You don't own the car unless/until you make the final payment.

One point to think about is that dealers prefer PCP to cash and heavily incentivise these deals with dealer contributions, low interest etc. Some people are better off taking the finance/PCP and settling it immediately/

Hi thanks for replying
To be honest getting no extras etc suits me better as i have a fantastic local mechanic and i would prefer to take to him i just wanted to make sure that i wouldnt be tied up yo go to the garage i bought if from!
Also can i ask can you trade in the car even if the 36 months arent up. Just a few people i work with always seem to be changing there cars every like 9 months or 1 and half years and wondered if that is possible if still on finance

OP posts:
Bromptotoo · 26/02/2024 11:18

Personally, if I have the cash to buy outright it's likely I'd do that. If the best deal is to take a PCP and settle it early - I did this on my last but one car as the PCP included 2 years servicing MoT etc - then I'd do that without compunction.

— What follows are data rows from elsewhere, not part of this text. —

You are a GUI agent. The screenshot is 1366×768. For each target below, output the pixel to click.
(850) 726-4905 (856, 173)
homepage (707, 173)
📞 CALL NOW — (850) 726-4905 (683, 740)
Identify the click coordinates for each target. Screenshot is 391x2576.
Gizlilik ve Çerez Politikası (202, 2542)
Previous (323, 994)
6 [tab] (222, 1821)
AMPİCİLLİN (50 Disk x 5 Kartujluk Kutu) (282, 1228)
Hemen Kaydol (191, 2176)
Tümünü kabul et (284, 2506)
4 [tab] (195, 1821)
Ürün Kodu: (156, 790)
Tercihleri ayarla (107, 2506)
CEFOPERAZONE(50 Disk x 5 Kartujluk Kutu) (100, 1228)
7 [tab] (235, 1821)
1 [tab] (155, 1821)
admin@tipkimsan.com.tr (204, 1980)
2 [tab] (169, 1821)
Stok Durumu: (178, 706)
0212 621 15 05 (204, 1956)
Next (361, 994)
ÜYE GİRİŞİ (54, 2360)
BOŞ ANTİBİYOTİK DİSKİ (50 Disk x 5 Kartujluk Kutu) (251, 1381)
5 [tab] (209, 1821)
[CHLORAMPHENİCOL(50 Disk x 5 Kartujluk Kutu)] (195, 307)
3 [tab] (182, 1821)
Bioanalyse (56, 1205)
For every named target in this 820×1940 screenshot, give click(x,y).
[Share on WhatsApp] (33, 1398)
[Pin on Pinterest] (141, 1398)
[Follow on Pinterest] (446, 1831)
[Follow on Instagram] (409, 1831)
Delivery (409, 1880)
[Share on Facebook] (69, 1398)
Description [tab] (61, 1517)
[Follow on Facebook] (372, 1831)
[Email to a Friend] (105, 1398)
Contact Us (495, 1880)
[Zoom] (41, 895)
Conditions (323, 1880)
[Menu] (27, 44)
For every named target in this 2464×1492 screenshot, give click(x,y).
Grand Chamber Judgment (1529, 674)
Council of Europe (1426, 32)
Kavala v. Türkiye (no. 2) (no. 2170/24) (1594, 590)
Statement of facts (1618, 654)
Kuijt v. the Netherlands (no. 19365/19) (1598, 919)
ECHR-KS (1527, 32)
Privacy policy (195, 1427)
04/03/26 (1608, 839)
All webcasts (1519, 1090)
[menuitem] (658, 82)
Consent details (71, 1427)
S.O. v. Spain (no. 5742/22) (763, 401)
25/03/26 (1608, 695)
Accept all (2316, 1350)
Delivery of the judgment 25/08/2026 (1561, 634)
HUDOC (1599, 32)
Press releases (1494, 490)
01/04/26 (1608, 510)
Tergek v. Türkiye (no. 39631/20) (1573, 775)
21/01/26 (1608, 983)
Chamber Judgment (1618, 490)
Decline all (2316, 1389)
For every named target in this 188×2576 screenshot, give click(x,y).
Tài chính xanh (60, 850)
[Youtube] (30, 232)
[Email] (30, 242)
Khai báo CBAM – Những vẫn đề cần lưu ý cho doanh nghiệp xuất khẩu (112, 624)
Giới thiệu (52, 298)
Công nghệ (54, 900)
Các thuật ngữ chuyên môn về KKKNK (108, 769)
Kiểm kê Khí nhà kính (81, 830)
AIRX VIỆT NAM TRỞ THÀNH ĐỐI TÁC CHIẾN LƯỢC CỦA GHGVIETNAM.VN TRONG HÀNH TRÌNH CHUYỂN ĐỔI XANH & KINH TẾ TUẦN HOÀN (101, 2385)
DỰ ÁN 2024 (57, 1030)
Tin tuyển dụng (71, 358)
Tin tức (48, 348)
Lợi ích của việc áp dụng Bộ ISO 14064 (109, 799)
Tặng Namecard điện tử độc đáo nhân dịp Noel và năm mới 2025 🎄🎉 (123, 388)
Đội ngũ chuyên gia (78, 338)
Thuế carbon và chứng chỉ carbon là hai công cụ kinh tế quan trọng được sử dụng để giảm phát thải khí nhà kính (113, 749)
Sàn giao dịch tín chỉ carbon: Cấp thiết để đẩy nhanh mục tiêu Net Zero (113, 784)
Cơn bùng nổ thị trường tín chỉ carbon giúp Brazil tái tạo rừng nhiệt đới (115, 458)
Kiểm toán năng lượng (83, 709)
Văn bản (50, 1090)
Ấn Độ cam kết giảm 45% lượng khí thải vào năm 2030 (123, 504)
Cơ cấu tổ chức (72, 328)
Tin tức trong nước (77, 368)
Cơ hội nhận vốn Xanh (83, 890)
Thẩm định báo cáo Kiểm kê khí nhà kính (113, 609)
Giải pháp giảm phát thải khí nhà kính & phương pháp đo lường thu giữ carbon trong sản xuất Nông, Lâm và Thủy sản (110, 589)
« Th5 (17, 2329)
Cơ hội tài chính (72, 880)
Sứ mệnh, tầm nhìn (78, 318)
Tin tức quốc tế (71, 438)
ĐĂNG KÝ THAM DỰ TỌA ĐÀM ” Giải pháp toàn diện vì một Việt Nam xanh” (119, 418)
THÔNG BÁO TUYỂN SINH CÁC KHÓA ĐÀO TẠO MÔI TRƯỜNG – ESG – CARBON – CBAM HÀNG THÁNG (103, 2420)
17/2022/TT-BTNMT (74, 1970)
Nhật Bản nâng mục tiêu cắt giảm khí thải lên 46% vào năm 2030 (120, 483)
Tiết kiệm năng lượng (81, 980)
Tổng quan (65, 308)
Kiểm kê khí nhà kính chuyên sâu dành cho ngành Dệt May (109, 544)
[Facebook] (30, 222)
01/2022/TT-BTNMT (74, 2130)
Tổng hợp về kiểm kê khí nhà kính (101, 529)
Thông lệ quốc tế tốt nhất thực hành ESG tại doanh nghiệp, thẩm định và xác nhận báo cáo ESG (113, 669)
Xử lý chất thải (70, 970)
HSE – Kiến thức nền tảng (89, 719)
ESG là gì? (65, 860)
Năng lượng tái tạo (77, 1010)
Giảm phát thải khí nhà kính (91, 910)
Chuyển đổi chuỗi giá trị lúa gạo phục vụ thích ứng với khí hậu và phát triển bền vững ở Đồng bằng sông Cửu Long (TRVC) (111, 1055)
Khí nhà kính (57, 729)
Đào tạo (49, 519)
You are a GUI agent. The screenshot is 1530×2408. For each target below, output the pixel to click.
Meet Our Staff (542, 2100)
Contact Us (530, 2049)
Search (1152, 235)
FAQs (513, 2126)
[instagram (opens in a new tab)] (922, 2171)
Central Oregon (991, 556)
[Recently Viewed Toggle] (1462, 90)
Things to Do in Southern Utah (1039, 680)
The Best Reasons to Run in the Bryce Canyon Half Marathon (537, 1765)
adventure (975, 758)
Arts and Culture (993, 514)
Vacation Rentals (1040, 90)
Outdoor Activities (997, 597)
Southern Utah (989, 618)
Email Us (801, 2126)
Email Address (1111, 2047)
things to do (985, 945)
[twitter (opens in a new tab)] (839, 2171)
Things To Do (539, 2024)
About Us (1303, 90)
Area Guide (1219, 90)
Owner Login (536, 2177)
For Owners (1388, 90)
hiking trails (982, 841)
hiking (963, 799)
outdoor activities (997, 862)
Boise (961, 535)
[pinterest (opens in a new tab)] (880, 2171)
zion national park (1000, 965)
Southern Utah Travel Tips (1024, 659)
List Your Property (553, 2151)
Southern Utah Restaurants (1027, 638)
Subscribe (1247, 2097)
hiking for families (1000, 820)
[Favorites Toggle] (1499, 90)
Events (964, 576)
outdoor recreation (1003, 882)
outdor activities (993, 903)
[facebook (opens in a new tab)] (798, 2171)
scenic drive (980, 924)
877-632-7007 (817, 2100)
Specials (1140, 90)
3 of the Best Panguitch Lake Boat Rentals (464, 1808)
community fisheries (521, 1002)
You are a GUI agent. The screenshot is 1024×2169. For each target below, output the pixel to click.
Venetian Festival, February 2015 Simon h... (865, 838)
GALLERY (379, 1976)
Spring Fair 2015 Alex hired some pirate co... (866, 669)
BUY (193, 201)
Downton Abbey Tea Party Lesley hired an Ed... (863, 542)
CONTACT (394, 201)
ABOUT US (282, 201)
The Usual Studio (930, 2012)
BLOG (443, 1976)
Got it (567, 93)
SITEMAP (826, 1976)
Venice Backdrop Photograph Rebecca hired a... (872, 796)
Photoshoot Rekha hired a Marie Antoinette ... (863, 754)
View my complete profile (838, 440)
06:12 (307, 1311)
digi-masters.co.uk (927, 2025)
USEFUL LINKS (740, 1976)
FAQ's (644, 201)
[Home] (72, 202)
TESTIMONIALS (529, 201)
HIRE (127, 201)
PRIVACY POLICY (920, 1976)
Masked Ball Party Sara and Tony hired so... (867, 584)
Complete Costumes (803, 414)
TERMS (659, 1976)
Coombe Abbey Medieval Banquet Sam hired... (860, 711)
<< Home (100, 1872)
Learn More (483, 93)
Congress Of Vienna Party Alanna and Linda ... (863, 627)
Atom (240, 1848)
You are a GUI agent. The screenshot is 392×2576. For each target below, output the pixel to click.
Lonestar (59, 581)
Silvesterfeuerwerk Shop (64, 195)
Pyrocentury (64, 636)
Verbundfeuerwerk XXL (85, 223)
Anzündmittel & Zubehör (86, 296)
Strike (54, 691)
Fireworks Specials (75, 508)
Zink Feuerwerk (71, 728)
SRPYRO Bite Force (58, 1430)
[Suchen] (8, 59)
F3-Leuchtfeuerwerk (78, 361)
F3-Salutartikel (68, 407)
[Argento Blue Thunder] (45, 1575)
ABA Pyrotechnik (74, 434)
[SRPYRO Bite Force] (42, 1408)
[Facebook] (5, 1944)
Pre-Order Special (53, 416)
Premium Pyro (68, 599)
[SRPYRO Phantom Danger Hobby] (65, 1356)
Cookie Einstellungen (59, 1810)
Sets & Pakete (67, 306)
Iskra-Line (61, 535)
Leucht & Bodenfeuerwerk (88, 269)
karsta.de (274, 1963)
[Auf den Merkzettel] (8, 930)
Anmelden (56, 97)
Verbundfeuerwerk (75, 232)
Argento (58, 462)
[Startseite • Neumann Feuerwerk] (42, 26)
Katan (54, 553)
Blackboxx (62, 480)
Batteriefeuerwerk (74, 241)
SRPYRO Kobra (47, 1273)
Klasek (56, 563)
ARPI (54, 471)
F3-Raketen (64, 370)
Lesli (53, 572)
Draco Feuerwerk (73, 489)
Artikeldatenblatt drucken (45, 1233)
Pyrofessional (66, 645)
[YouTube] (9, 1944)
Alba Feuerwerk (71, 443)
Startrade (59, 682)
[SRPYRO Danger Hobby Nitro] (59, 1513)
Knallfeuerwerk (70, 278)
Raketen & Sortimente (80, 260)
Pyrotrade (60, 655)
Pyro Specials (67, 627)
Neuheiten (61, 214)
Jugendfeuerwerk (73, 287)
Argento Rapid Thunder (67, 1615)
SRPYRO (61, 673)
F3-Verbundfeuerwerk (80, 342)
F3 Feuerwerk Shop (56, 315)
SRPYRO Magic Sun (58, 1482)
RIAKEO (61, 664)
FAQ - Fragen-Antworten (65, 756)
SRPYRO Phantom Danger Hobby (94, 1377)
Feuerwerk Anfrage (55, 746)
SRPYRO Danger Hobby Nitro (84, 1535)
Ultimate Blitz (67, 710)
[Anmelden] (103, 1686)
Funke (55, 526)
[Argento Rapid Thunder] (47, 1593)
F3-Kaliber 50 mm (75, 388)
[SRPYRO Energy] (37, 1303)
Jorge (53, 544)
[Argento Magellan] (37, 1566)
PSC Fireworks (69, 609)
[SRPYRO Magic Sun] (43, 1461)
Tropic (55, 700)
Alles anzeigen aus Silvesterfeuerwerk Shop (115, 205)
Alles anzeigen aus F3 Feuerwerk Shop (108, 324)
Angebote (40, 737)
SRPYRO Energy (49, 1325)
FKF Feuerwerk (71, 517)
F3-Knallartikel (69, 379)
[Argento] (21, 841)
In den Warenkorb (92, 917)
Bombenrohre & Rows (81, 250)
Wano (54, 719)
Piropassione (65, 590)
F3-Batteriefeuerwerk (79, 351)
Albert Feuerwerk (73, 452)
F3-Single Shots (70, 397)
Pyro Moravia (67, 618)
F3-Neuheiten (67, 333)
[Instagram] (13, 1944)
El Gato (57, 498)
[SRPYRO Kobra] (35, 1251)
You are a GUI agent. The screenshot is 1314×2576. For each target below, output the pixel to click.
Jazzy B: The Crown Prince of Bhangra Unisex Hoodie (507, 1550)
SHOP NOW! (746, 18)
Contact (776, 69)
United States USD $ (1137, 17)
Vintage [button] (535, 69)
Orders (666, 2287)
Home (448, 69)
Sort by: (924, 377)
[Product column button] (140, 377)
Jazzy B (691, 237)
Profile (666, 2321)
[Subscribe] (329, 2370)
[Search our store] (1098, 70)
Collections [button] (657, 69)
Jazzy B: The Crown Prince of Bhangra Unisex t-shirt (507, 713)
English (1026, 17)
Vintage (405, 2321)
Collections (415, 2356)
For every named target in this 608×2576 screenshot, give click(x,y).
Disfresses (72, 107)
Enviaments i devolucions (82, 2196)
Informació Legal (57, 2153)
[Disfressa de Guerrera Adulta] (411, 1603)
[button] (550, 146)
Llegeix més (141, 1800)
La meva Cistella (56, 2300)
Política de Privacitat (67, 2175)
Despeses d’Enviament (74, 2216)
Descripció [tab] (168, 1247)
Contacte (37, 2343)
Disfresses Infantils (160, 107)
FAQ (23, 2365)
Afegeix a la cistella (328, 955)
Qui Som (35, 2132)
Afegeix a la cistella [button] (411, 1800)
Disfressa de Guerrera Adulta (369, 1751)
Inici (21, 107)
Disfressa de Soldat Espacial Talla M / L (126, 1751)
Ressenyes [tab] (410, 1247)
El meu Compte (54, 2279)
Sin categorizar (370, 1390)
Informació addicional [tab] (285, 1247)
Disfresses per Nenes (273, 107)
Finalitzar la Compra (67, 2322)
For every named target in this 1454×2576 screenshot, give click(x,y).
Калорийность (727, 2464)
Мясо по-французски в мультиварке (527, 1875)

Remember that when trading one car for another the key figure is 'cost to change'. In effect that's the cash you put in over and above the trade in offer.

Grapejam · 26/02/2024 11:24

Bromptotoo · 26/02/2024 11:18

Personally, if I have the cash to buy outright it's likely I'd do that. If the best deal is to take a PCP and settle it early - I did this on my last but one car as the PCP included 2 years servicing MoT etc - then I'd do that without compunction.

Remember that when trading one car for another the key figure is 'cost to change'. In effect that's the cash you put in over and above the trade in offer.

Ahh rite so they would see a car they like and the garage would say rite this is the max we can give you for the car is X and then you have to pay extra which basically is you then paying back the finance early and them agreeing to like an early settlement fee

OP posts:
Marmight · 26/02/2024 15:01

Do you need 15k miles a year?
Thats quite high for a car on PCP.

TheTripThatWasnt · 26/02/2024 15:19

Much better to put a high mileage and not to get to a point where you're worried about excess miles. I do about 14K miles a year - 15k isn't that high. Depends on your commute and whether you travel for work etc.

Grapejam · 26/02/2024 16:00

Marmight · 26/02/2024 15:01

Do you need 15k miles a year?
Thats quite high for a car on PCP.

Hi there
Yes i do i average 13-14k so want to make sure i dont go over!! to be honest i dont think that is high mileage but looking into pcp etc clearly it is 🤣

OP posts:
Whoknows101 · 26/02/2024 16:21

Bromptotoo · 26/02/2024 10:56

One way of looking at PCP is that you borrow money to cover depreciation over the (usually) 3 year lease term.

On your example you pay a down payment of £5,000 and then 36 instalments of around £140/month. All you get for that, unless the dealer is bundling a service contract, is the car. Every other cost of running is yours.

At the end of three years you can pay the final sum, often called the balloon payment and if you do so you own the car. Or you can return it and if you're fortunate there will be enough equity to cover the deposit on a replacement.

You don't own the car unless/until you make the final payment.

One point to think about is that dealers prefer PCP to cash and heavily incentivise these deals with dealer contributions, low interest etc. Some people are better off taking the finance/PCP and settling it immediately/

That is a sensible way of looking at it - although it's also worth a reminder that the actual amount borrowed is still the total cost of the car (minus any deposit).

This means that interest is charged on this amount & why they are such a huge money-spinner for the car finance companies.

There will usually be a penalty built in for "settling" the PCP finance that is worth exploring if that is the plan.

CloudySheep · 26/02/2024 18:05

I bought a Škoda Citigo on PCP in 2018. I paid £150 a month with the intention of handing it back. My balloon payment at the end of the 4 years was £2,500. I decided to buy it afterall because cars were all taking ages to arrive in 2022. I sold it for £7,500. So ignoring the service/MOT costs (no work ever needed), I paid £2200 to use a car for nearly 5 years.